#### Fragmento del texto

☆ ☆ ☆ ☆ ☆ ☆ ☆

Por fin pude hacer mi deseo realidad y conseguí invitar a comer a esa mujer de setenta y ocho años con quien, en otro tiempo, compartí muchas vivencias. He aquí un resumen de lo mucho interesante que me contó. He aquí una breve historia de una vida.
Siempre fue muy “madrera”, literalmente agarrada a las faldas de su madre con quien, siendo una adolescente, iba a los bailes que se organizaban los fines de semana en un antiguo local de la calle Canalejas. Por eso, cuando teniendo ella veinte años falleció su madre, no pudo soportar la idea de ver a su padre con otra mujer, no podía ver a otra ocupando el lugar de su madre.
El mundo se le vino encima, la persona que había sido todo para ella hasta entonces, la había dejado para siempre y el panorama del invierno de aquella Ceuta de finales de los cuarenta del siglo pasado, le resultaba aún más frío y oscuro.
Nunca había salido de su tierra, pero seguir viviendo allí se le hacía ahora insoportable. Pero la vida da muchas vueltas y a veces nos sorprendemos a nosotros mismos haciendo cosas que nunca antes pudimos imaginar. Eso fue lo que le pasó a ella. Una amiga le dijo que se iba a ir a Madrid en busca de trabajo y ella vio el momento oportuno para una huída hacia delante, la oportunidad de salir de un ambiente que ya se le estaba haciendo irrespirable.
Tengo un amigo que es Profesor de la Universidad de Granada y hace poco me dijo que había leído un estudio en el que tomando una muestra representativa de personas que en algún momento de su vida habían tomado alguna decisión importante dejándose llevar por el primer impulso, se había encontrado que en  la inmensa mayoría de los casos esas decisiones habían sido acertadas.

☆ ☆ ☆ ☆ ☆ ☆ ☆

#### Extracto de datos

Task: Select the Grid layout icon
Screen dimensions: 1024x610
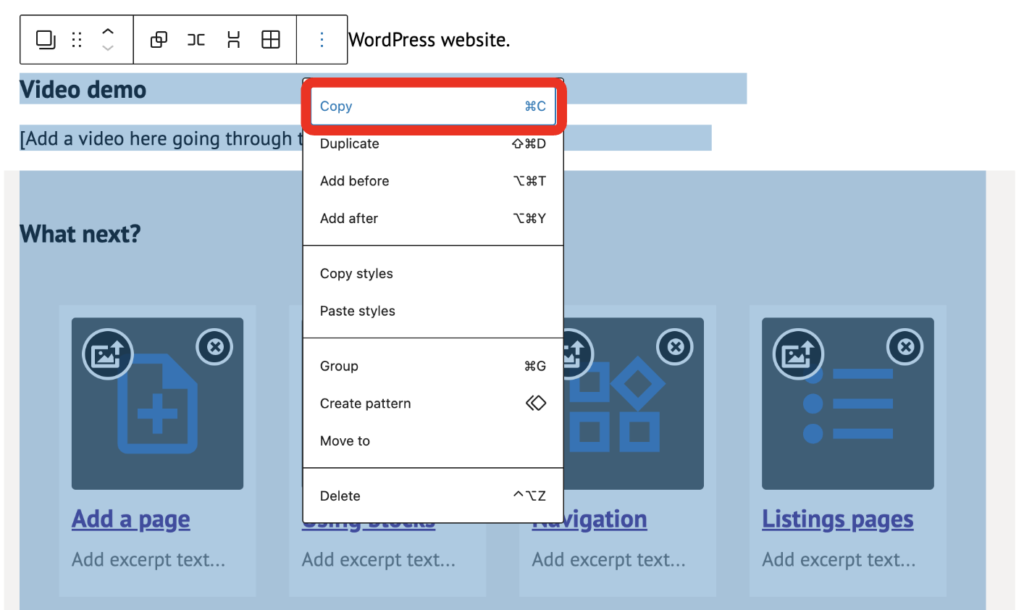Action: 270,40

☆ ☆ ☆ ☆ ☆ ☆ ☆

#### Instrucciones
a – Responde a estas preguntas sobre el relato de la mujer de Ceuta:
(i) ¿Cuántos años tiene la mujer a la que se invita a comer?
(ii) ¿En qué calle estaba el antiguo local donde se organizaban los bailes?
(iii) ¿Adónde dijo la amiga que se iba a ir y con qué fin?
b – Prosigue el relato de la mujer de Ceuta desde el punto en que se detiene.
Los datos proceden de otra fuente.

#### Respuestas del ejercicio
a –
(i) Setenta y ocho años.
(ii) En la calle Canalejas.
(iii) A Madrid, en busca de trabajo.

b –
Pues algo así le ocurrió a la persona de la que les hablo. De la noche a la mañana se vio con su amiga en el Madrid de finales de los cuarenta del siglo pasado, inexperta, inmadura y asustada, pero con la firma idea de que debía dar un giro a su vida. Y desde ese momento los hechos se fueron sucediendo de manera vertiginosa, imprevista, pero siempre en una dirección favorable para ella.
Nada más llegar a la Estación de Atocha, a la primera persona que encontró, casualmente, fue a un primo suyo militar, al cual se aferró como tabla de salvación. Le explicó que lo primero que necesitaban su amiga y ella era un trabajo. Y al primo se le ocurrió llevarlas a un restaurante de un matrimonio amigo suyo.
Cuando la dueña del restaurante vio las uñas tan largas que tenía y su cara despavorida, le dijo:
“Me imagino que no sabes hacer nada. No hay más que ver las uñas que tienes”.
“Lleva usted razón –contestó ella- pero las uñas me las corto ahora mismo y aprendo todo lo que usted me enseñe”.
Y vaya si aprendió. Ella se quedó allí, trabajando como cocinera, y a la amiga la enviaron, también como cocinera, a otro restaurante que tenía el matrimonio. Las dos se hicieron buenas cocineras.
Allí pasó años muy felices y llegó a ser una más de la familia. Aquel matrimonio la quiso como a una hija y se convirtieron en unos segundos padres para ella. Con ellos vivió tiempos sencillos y felices. Pero está claro que la vida es cíclica y a un tiempo bueno le sigue otro malo y así se van alternando los buenos y malos momentos a lo largo de nuestro deambular por el mundo.
El señorito, el hijo de los dueños del restaurante, se encaprichó de ella “en un plan que yo no quería”, me dice mi amiga. Ella era de ideas antiguas, las que le había inculcado su madre, y hubiera aceptado otra cosa, pero no lo que el señorito quería.
De nuevo sintió lo que años atrás había experimentado en Ceuta, el ambiente era irrespirable y otra vez decidió huir hacia delante. Con llanto inconsolable abandonó el trabajo y la familia donde había sido muy feliz y se colocó como camarera en la cafetería de un hotel.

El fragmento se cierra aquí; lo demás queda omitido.